Stored data
<<<<

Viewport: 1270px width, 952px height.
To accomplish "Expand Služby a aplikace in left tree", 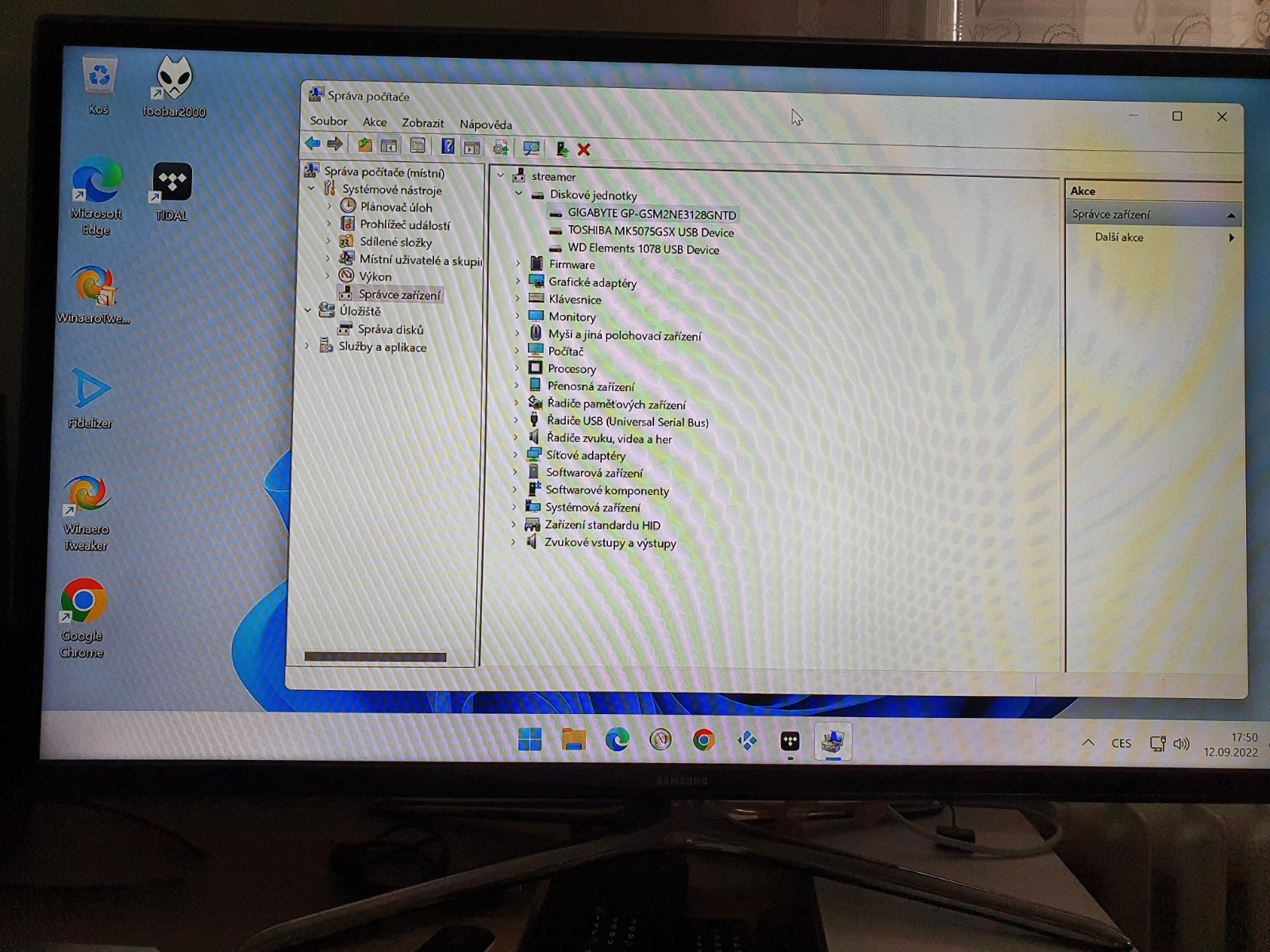I will (x=308, y=346).
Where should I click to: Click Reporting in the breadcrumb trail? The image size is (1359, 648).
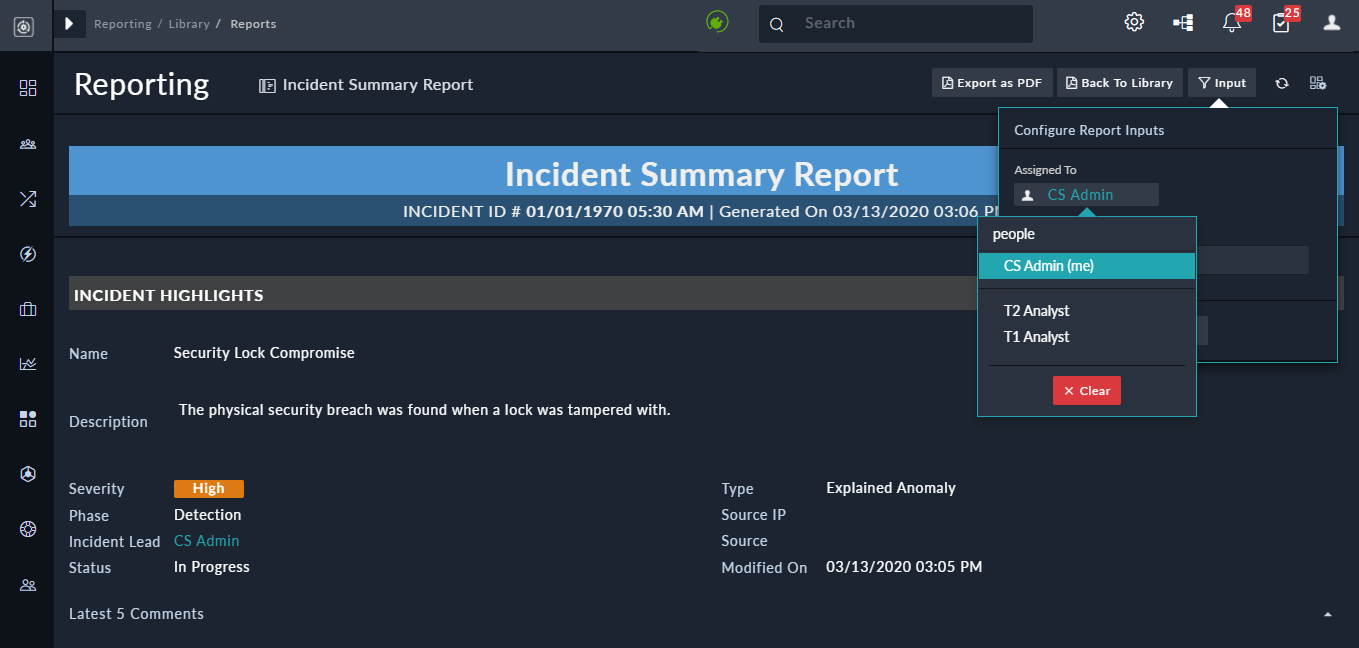[122, 23]
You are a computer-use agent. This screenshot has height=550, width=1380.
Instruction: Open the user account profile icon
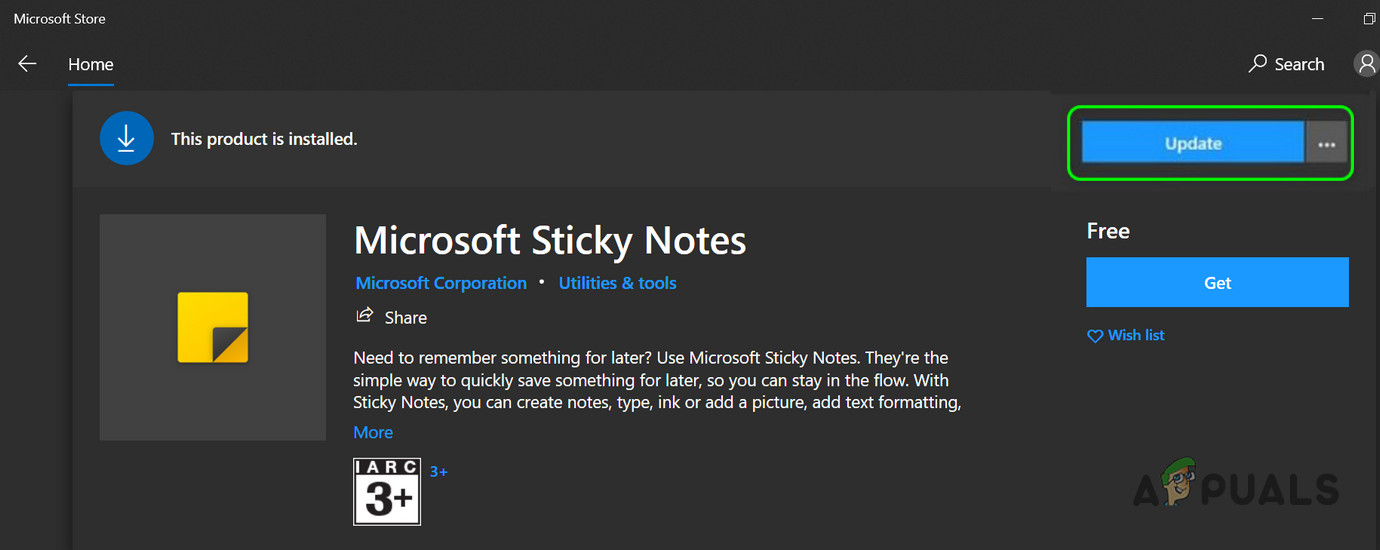click(1366, 64)
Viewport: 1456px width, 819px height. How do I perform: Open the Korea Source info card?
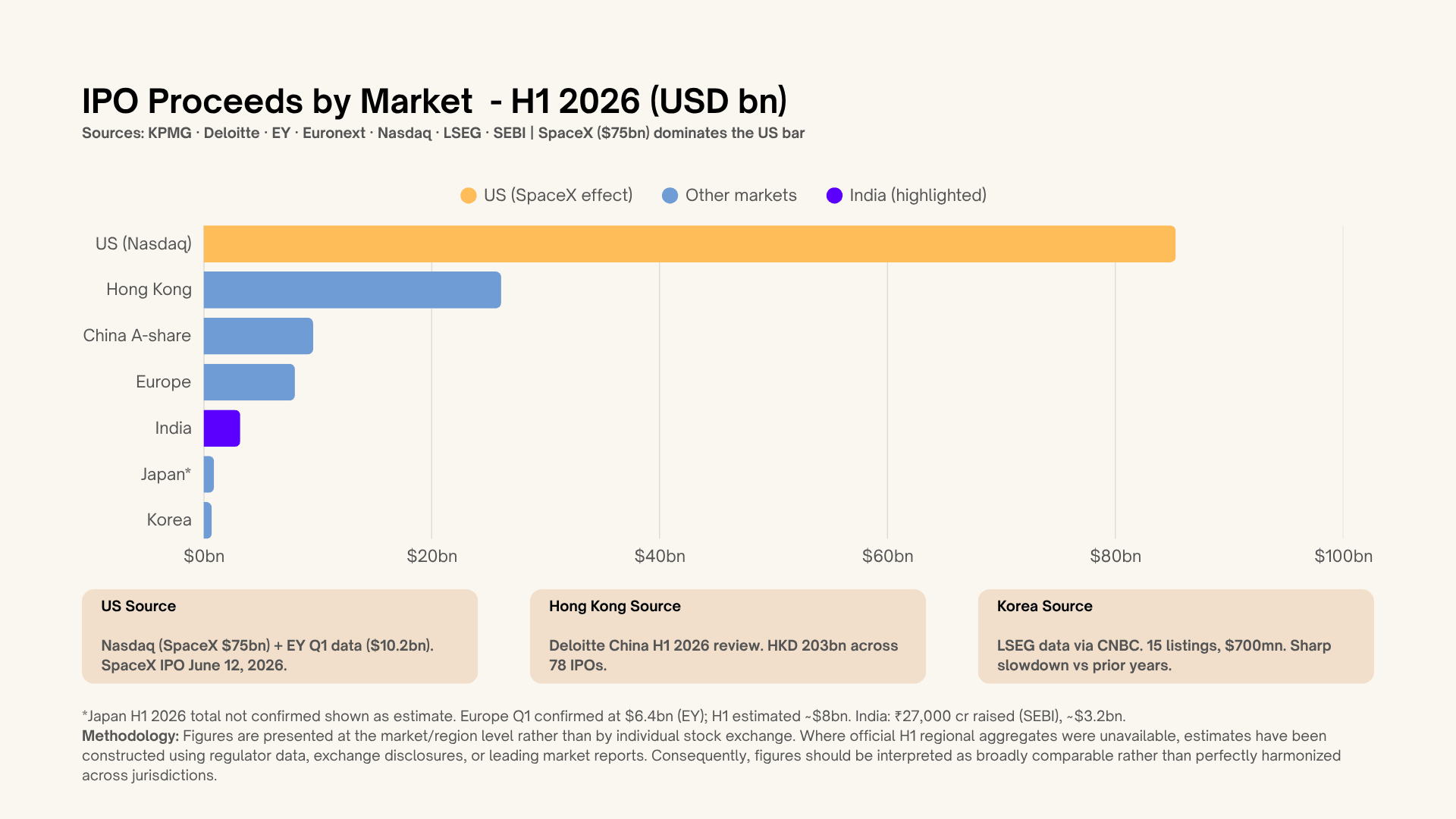tap(1176, 636)
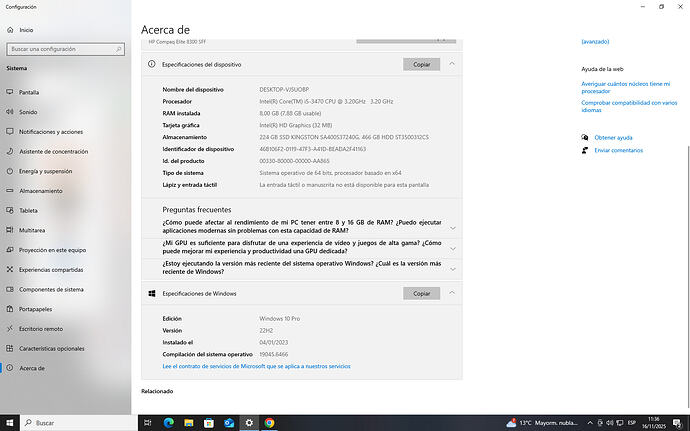Expand the latest Windows version FAQ

click(453, 268)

>>>>

_Goal of the exercise_
The lines wanted run from the line containing "Instruction: Open the" through the end of the entries; return them exactly, both ends included, and keep pictures out.

_Written answer_
Instruction: Open the user account profile icon
click(1366, 64)
Viewport: 1456px width, 819px height. How do I perform: Open the Korea Source info card?
tap(1176, 636)
Expand the latest Windows version FAQ

click(453, 268)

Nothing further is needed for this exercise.